_Problem:_
Answer from the article on the Irwin County ICE Detention Center:
1. How old is Nilson Barahona-Marriaga?
2. In which magazine was Wessler's coverage published?
3. What did a guard begin to sing after walking into one of the units?

Reporter Seth Freed Wessler spoke with people detained in Irwin County's ICE Detention Center about the pandemic, including Nilson Barahona-Marriaga (pictured here), a 39-year-old father who has diabetes and hypertension, two risk factors for COVID-19.

Reporter Seth Freed Wessler spoke with people detained in Irwin County's ICE Detention Center about the pandemic, including Nilson Barahona-Marriaga (pictured here), a 39-year-old father who has diabetes and hypertension, two risk factors for COVID-19.

While protests set off by the killing of George Floyd show no signs of letting up, another quieter protest has been stirring at an Immigration and Customs Enforcement facility in Irwin County, Georgia. 

There, a group of detainees staged a hunger strike and protest over video chat to raise the alarm over a lack of precautions against the spread of COVID-19 inside the detention center.

"On Second Thought" host Virginia Prescott speaks with Seth Freed Wessler.

Seth Freed Wessler, investigative reporter for Type Investigations, had been speaking with a few of the detainees at the facility for months, and checked back in during the outbreak. He wrote about what he witnessed and how people detained at the facility said they were being "kept in the dark" about the pandemic. His coverage was published in The New York Times Magazine, in partnership with Type Investigations, earlier this month.

"When I first started calling people in March, as I started asking them questions as a reporter, they would stop me and say, 'No, you tell us what's happening. What's happening outside? And what's happening in here? What is going to happen to us?'" Wessler said. "It was just this profound and overwhelming fear of a kind that I've actually not seen before in years of reporting on prisons and immigration detention centers."

Wessler joined On Second Thought to share their story, as he saw it unfold over video chat, and what he discovered through his reporting.



On the lack of coronavirus precautions at ICE’s Irwin County ICE Detention Center 

Certain things did change in this facility. There was some additional cleaning, guards had their temperatures checked when they came to work, at least in some cases. But inside of this ICE facility, I could see through this video feed that really very little had changed at all. And I spoke and watched people over these video calls who told me that they'd lost their sense of smell, that they felt acutely sick, but they'd not been tested. And so the scale of the problem in this facility and many ICE facilities for a long time really remained unknown. It was clear to me that people were experiencing symptoms that sure looked like COVID-19 and hadn't been tested for the virus. 

On how people detained at the facility organized a protest to demand better COVID-19 precautions

The detainees in the Irwin County facility had been trying for weeks to organize themselves, to communicate with one another, to enter into a protest. And finally, there was this sort of moment when a protest exploded in the facility. People went on a hunger strike. They refused food from the kitchen. People refused to go to their dollar-a-day work shifts in the commissary or the kitchen or the laundry room, and were making these sorts of protest videos using the video app that we talked about. And in the midst of this protest, a guard walked into one of the units and she just began to sing a spiritual. And she told the detained women in this particular unit that they should keep up their fight — that she was there with them. It was, for the detained women in that unit, this overwhelming moment of solidarity. It felt that way to them, in a place where they experienced what they described as neglect, really not hearing anything about how to protect themselves or what to do. I think the concerns are shared deeply between people who work in these facilities and the people who are held inside of them.

_Dataset extract:_
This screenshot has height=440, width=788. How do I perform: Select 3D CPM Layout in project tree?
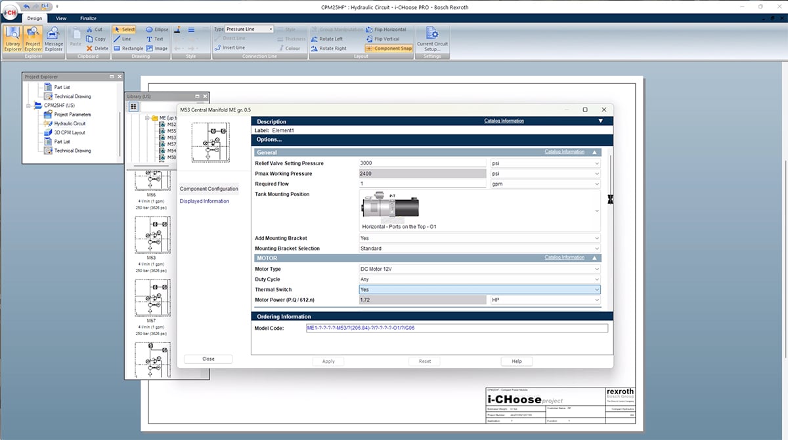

_Exercise solution:_
1. 39 years old
2. The New York Times Magazine
3. A spiritual